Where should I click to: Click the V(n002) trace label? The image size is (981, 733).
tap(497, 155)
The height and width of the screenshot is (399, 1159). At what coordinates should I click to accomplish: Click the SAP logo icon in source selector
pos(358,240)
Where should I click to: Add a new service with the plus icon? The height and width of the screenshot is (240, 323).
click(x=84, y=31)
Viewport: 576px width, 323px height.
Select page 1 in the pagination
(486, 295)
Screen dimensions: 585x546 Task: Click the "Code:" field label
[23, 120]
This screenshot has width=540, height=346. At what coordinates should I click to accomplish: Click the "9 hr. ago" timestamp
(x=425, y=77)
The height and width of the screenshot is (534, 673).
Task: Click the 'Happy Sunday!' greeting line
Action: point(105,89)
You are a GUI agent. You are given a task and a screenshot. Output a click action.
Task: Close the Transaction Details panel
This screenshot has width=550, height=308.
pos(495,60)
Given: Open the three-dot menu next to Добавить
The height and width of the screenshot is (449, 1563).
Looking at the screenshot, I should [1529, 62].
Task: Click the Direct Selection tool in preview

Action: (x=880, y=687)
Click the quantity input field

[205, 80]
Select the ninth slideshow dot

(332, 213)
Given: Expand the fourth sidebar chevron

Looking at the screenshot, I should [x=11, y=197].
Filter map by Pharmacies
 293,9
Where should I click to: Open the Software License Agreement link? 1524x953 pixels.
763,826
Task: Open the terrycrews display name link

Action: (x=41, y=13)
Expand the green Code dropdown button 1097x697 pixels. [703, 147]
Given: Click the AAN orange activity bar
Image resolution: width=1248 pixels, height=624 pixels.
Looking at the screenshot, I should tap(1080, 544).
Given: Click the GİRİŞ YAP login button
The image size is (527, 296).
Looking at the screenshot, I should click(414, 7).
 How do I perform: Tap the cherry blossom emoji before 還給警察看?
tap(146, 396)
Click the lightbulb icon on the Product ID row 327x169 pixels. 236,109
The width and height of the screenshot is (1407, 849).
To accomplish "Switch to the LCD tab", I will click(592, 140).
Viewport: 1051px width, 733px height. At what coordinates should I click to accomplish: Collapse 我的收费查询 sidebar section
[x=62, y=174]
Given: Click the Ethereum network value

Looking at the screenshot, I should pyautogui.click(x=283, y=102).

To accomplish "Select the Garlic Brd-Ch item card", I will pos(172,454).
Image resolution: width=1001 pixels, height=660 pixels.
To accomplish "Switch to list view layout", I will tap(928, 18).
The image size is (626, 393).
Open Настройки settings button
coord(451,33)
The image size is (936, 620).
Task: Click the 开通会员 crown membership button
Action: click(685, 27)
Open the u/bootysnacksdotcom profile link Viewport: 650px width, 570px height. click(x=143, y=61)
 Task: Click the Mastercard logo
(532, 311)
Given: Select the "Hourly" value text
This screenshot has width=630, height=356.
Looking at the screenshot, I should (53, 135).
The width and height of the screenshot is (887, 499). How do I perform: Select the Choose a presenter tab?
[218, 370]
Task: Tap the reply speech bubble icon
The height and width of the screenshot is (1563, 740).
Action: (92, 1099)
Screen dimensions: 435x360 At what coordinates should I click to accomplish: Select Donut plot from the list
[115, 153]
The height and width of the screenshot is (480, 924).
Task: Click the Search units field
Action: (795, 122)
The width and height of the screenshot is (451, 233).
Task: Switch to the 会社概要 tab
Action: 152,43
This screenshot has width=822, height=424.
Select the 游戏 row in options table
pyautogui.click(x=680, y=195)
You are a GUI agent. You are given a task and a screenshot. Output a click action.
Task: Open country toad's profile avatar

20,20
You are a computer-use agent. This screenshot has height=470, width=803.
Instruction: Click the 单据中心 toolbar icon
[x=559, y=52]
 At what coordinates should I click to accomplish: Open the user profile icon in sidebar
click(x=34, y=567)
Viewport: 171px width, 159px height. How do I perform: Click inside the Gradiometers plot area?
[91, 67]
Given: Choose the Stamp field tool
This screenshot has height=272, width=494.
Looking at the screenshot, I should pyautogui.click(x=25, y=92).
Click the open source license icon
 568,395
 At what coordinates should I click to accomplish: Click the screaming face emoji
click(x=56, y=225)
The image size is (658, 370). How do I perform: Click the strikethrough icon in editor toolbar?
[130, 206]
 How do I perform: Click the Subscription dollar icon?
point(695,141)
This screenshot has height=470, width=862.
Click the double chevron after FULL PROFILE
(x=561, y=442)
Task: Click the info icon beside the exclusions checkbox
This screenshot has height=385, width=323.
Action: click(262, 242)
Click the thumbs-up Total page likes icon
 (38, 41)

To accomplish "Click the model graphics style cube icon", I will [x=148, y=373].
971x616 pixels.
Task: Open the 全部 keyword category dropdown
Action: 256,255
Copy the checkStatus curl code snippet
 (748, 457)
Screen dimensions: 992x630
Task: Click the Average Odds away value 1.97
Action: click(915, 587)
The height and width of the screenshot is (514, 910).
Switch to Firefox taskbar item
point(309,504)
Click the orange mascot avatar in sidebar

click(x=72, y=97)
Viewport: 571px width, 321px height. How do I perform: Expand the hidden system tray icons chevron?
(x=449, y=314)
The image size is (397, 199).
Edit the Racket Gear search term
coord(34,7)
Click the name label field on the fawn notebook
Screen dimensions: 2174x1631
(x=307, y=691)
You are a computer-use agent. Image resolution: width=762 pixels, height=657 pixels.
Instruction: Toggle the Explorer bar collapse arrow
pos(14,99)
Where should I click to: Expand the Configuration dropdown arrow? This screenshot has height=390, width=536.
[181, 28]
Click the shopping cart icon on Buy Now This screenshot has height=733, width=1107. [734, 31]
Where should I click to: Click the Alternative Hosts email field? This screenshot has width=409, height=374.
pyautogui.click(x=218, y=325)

■ Exercise aim: Your task is to restate every record word for word.

■ Exercise response:
Where should I click to: Click the V(n002) trace label? The image size is (981, 733).
tap(497, 155)
The height and width of the screenshot is (399, 1159). At what coordinates should I click to accomplish: Click the SAP logo icon in source selector
pos(358,240)
Where should I click to: Add a new service with the plus icon? The height and width of the screenshot is (240, 323).
click(x=84, y=31)
Viewport: 576px width, 323px height.
Select page 1 in the pagination
(486, 295)
Screen dimensions: 585x546 Task: Click the "Code:" field label
[23, 120]
This screenshot has width=540, height=346. At what coordinates should I click to accomplish: Click the "9 hr. ago" timestamp
(x=425, y=77)
The height and width of the screenshot is (534, 673).
Task: Click the 'Happy Sunday!' greeting line
Action: point(105,89)
You are a GUI agent. You are given a task and a screenshot. Output a click action.
Task: Close the Transaction Details panel
This screenshot has width=550, height=308.
pos(495,60)
Given: Open the three-dot menu next to Добавить
The height and width of the screenshot is (449, 1563).
Looking at the screenshot, I should [1529, 62].
Task: Click the Direct Selection tool in preview

Action: (x=880, y=687)
Click the quantity input field

[205, 80]
Select the ninth slideshow dot

(332, 213)
Given: Expand the fourth sidebar chevron

Looking at the screenshot, I should [x=11, y=197].
Filter map by Pharmacies
 293,9
Where should I click to: Open the Software License Agreement link? 1524x953 pixels.
763,826
Task: Open the terrycrews display name link

Action: (x=41, y=13)
Expand the green Code dropdown button 1097x697 pixels. [703, 147]
Given: Click the AAN orange activity bar
Image resolution: width=1248 pixels, height=624 pixels.
Looking at the screenshot, I should tap(1080, 544).
Given: Click the GİRİŞ YAP login button
The image size is (527, 296).
Looking at the screenshot, I should click(414, 7).
 How do I perform: Tap the cherry blossom emoji before 還給警察看?
tap(146, 396)
Click the lightbulb icon on the Product ID row 327x169 pixels. 236,109
The width and height of the screenshot is (1407, 849).
To accomplish "Switch to the LCD tab", I will click(592, 140).
Viewport: 1051px width, 733px height. At what coordinates should I click to accomplish: Collapse 我的收费查询 sidebar section
[x=62, y=174]
Given: Click the Ethereum network value

Looking at the screenshot, I should pyautogui.click(x=283, y=102).

To accomplish "Select the Garlic Brd-Ch item card", I will pos(172,454).
Image resolution: width=1001 pixels, height=660 pixels.
To accomplish "Switch to list view layout", I will tap(928, 18).
The image size is (626, 393).
Open Настройки settings button
coord(451,33)
The image size is (936, 620).
Task: Click the 开通会员 crown membership button
Action: click(685, 27)
Open the u/bootysnacksdotcom profile link Viewport: 650px width, 570px height. click(x=143, y=61)
 Task: Click the Mastercard logo
(532, 311)
Given: Select the "Hourly" value text
This screenshot has width=630, height=356.
Looking at the screenshot, I should (53, 135).
The width and height of the screenshot is (887, 499). How do I perform: Select the Choose a presenter tab?
[218, 370]
Task: Tap the reply speech bubble icon
The height and width of the screenshot is (1563, 740).
Action: (92, 1099)
Screen dimensions: 435x360 At what coordinates should I click to accomplish: Select Donut plot from the list
[115, 153]
The height and width of the screenshot is (480, 924).
Task: Click the Search units field
Action: (795, 122)
The width and height of the screenshot is (451, 233).
Task: Switch to the 会社概要 tab
Action: 152,43
This screenshot has width=822, height=424.
Select the 游戏 row in options table
pyautogui.click(x=680, y=195)
You are a GUI agent. You are given a task and a screenshot. Output a click action.
Task: Open country toad's profile avatar

20,20
You are a computer-use agent. This screenshot has height=470, width=803.
Instruction: Click the 单据中心 toolbar icon
[x=559, y=52]
 At what coordinates should I click to accomplish: Open the user profile icon in sidebar
click(x=34, y=567)
Viewport: 171px width, 159px height. How do I perform: Click inside the Gradiometers plot area?
[91, 67]
Given: Choose the Stamp field tool
This screenshot has height=272, width=494.
Looking at the screenshot, I should pyautogui.click(x=25, y=92).
Click the open source license icon
 568,395
 At what coordinates should I click to accomplish: Click the screaming face emoji
click(x=56, y=225)
The image size is (658, 370). How do I perform: Click the strikethrough icon in editor toolbar?
[130, 206]
 How do I perform: Click the Subscription dollar icon?
point(695,141)
This screenshot has height=470, width=862.
Click the double chevron after FULL PROFILE
(x=561, y=442)
Task: Click the info icon beside the exclusions checkbox
This screenshot has height=385, width=323.
Action: click(262, 242)
Click the thumbs-up Total page likes icon
 (38, 41)

To accomplish "Click the model graphics style cube icon", I will [x=148, y=373].
971x616 pixels.
Task: Open the 全部 keyword category dropdown
Action: 256,255
Copy the checkStatus curl code snippet
 (748, 457)
Screen dimensions: 992x630
Task: Click the Average Odds away value 1.97
Action: click(915, 587)
The height and width of the screenshot is (514, 910).
Switch to Firefox taskbar item
point(309,504)
Click the orange mascot avatar in sidebar

click(x=72, y=97)
Viewport: 571px width, 321px height. How do I perform: Expand the hidden system tray icons chevron?
(x=449, y=314)
The image size is (397, 199).
Edit the Racket Gear search term
coord(34,7)
Click the name label field on the fawn notebook
Screen dimensions: 2174x1631
(x=307, y=691)
You are a computer-use agent. Image resolution: width=762 pixels, height=657 pixels.
Instruction: Toggle the Explorer bar collapse arrow
pos(14,99)
Where should I click to: Expand the Configuration dropdown arrow? This screenshot has height=390, width=536.
[181, 28]
Click the shopping cart icon on Buy Now This screenshot has height=733, width=1107. [734, 31]
Where should I click to: Click the Alternative Hosts email field? This screenshot has width=409, height=374.
pyautogui.click(x=218, y=325)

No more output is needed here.